En retirant l'engagement de la PCP de la loi britannique, Londres viserait en deçà des dispositions européennes pour l'intégration desquelles elle s'était pourtant battue lors de la réforme de la PCP il y a six ans. Pour aider à la reconstitution des stocks de poisson, le projet de loi devrait plutôt exiger que les limites de capture soient basées sur des recommandations scientifiques. Autrement, une pêche non durable pourra perdurer dans les eaux britanniques.
Sans les contraintes imposées sur les décisions annuelles, les ministres de la Pêche restent susceptibles de subir chaque année des pressions à court terme les poussant à autoriser la surpêche, qui est néfaste pour les stocks de poissons et pour l'avenir de la pêche, comme le montre l’histoire récente.

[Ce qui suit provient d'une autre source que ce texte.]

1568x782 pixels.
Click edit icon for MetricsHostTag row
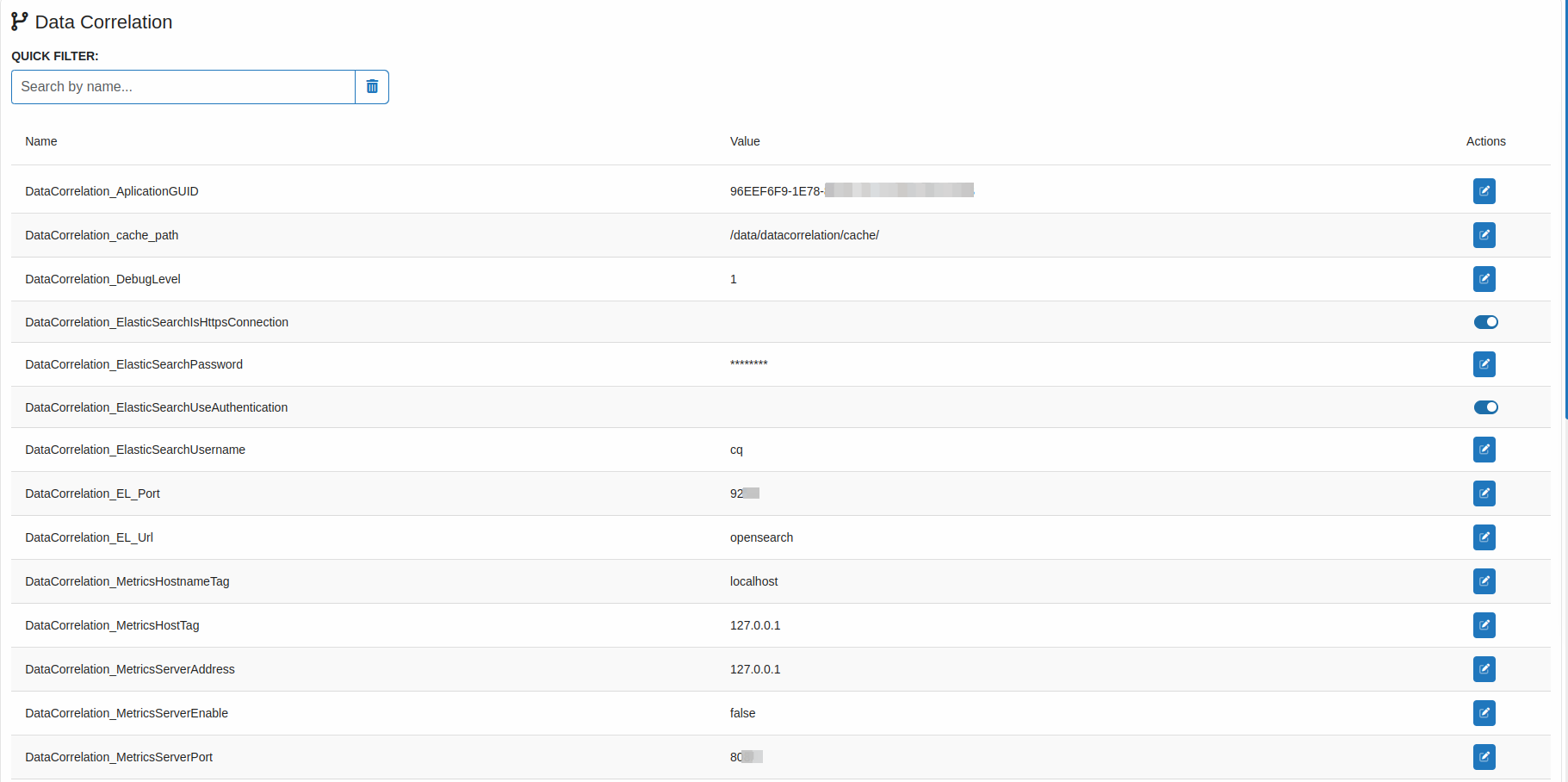[x=1484, y=625]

L'affaiblissement des objectifs actuels de la PCP empêcherait également le Royaume-Uni de convenir de mesures de gestion communes avec l'UE et de s'acquitter de ses obligations internationales au titre de la Convention des Nations Unies sur le droit de la mer.

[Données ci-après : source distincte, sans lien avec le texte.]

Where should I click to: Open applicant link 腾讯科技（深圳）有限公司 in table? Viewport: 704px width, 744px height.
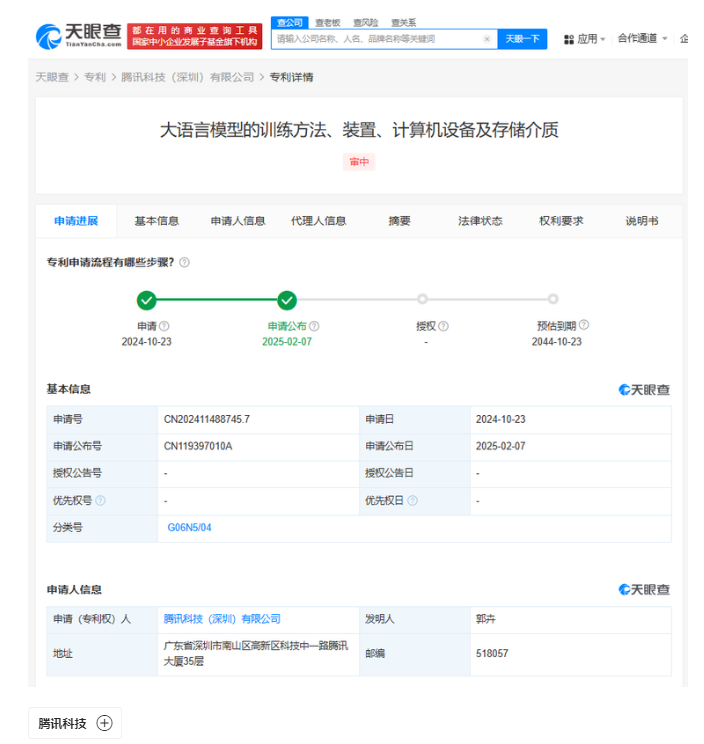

Deux autres facteurs rendent encore plus risquée la suppression des contraintes imposées sur les décisions annuelles. Le premier est que Londres s'attend à bénéficier de quotas de pêche supérieurs à ceux qui lui sont accordés actuellement en tant que membre de l'UE, faisant ainsi naître l'espoir que la flotte britannique obtiendra le droit de débarquer des centaines de milliers de tonnes de poisson supplémentaires. La renégociation des quotas de pêche entre le Royaume-Uni et les États membres de l'UE pourrait entraîner des désaccords qui conduiraient à la surpêche, comme cela s'est produit récemment lors de la « guerre du maquereau » , qui a contribué à la surpêche et à la suspension de la certification MSC pour cette espèce. Lorsqu'une des parties annonce de façon unilatérale qu'elle pourrait pêcher davantage qu'elle n'y est autorisée actuellement tout en cherchant à obtenir une augmentation de ses quotas, le risque de surpêche augmente d’autant plus.
Le second facteur est que le gouvernement britannique a également indiqué sa volonté d'étudier le remplacement des quotas par une limitation du nombre de jours que les navires peuvent passer en mer. À l'évidence, cette approche serait fortement préjudiciable et constituerait un pas vers une déréglementation imitant les systèmes de gestion de la pêche les moins performants au monde.
Loin de représenter une référence, ces propositions visant à intensifier les pressions sur la pêche ou à supprimer les quotas pourraient anéantir les progrès accomplis par le Royaume-Uni pour améliorer la gestion de la pêche, voire miner les progrès, déjà très lents, accomplis par l'UE en vue de mettre fin à la surpêche.
Les législateurs britanniques ont à présent l'occasion d'améliorer le projet de loi lors des délibérations parlementaires. À la lumière du calendrier du Brexit, et quelle que soit l'issue des négociations sur les modalités de sortie du Royaume-Uni de l'UE, ces améliorations sont plus urgentes que jamais si Londres veut concrétiser ses ambitions affichées en matière de durabilité.
Andrew Clayton dirige la campagne de The Pew Charitable Trusts pour mettre fin à la surpêche en Europe du Nord-Ouest.